Paul Thagard (Department of Philosophy, University of Waterloo)
Brain Mechanisms Explain Emotion and Consciousness
Is love a judgment, a body process, or a cultural interpretation? Emotion theorists dispute whether emotions are cognitive appraisals, responses to physiological changes, or social constructions. That emotions are all of these can be grasped by identifying brain mechanisms for emotions, including representation by groups of spiking neurons, binding of representations into semantic pointers, and competition among semantic pointers. Semantic pointers are patterns of firing in groups of neurons that function like symbols while incorporating sensory and motor information that can be recovered. Emotions are semantic pointers that bind representations of situations, physiology, and appraisal into unified packages that can guide behavior if they outcompete other semantic pointers. Social and linguistic information is incorporated into cognitive appraisal. This view of emotions is supported by computer simulations (using Chris Eliasmith’s Semantic Pointer Architecture) that model dynamic appraisal, embodiment, interaction of physiological input and appraisal, and reasoning about emotions. Unlike traditional theories, the semantic pointer theory of emotion can also explain why people have conscious experiences such as happiness and sadness.

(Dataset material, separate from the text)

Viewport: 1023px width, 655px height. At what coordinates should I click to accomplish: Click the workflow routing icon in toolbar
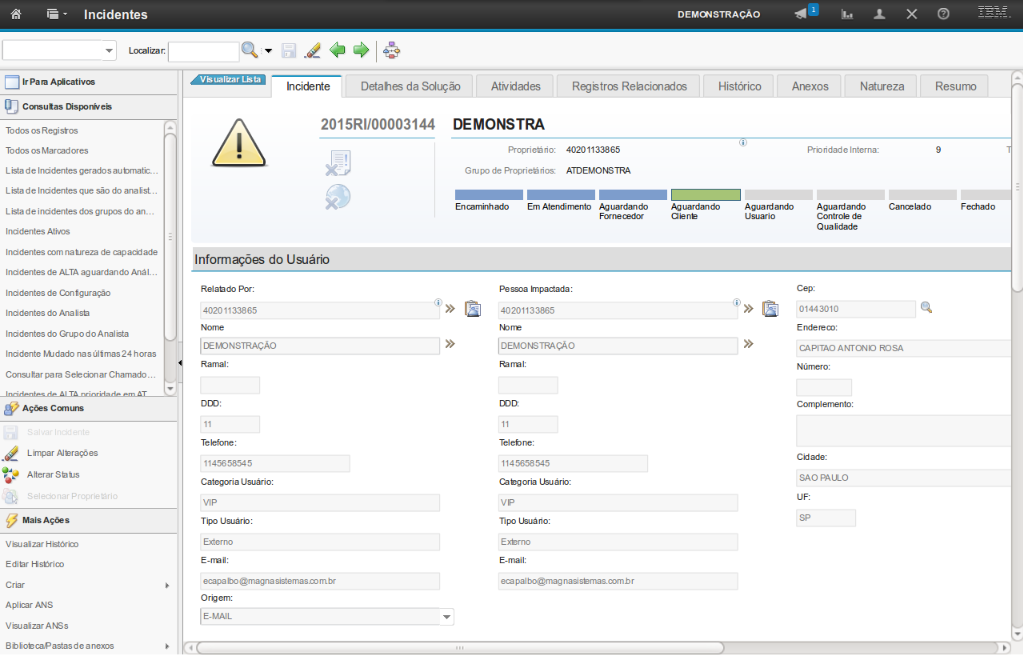pos(391,50)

Eliasmith, C. (2013). How to build a brain: A neural architecture for biological cognition.
Thagard, P., & Schröder, T. (2014). Emotions as semantic pointers: Constructive neural mechanisms. In L. F. Barrett & J. A. Russell (Eds.), The psychological construction of emotions (pp. 144-167).
Thagard, P., & Stewart, T. C. (2014). Two theories of consciousness: Semantic pointer competition vs. information integration. Consciousness and Cognition, 30, 73-90.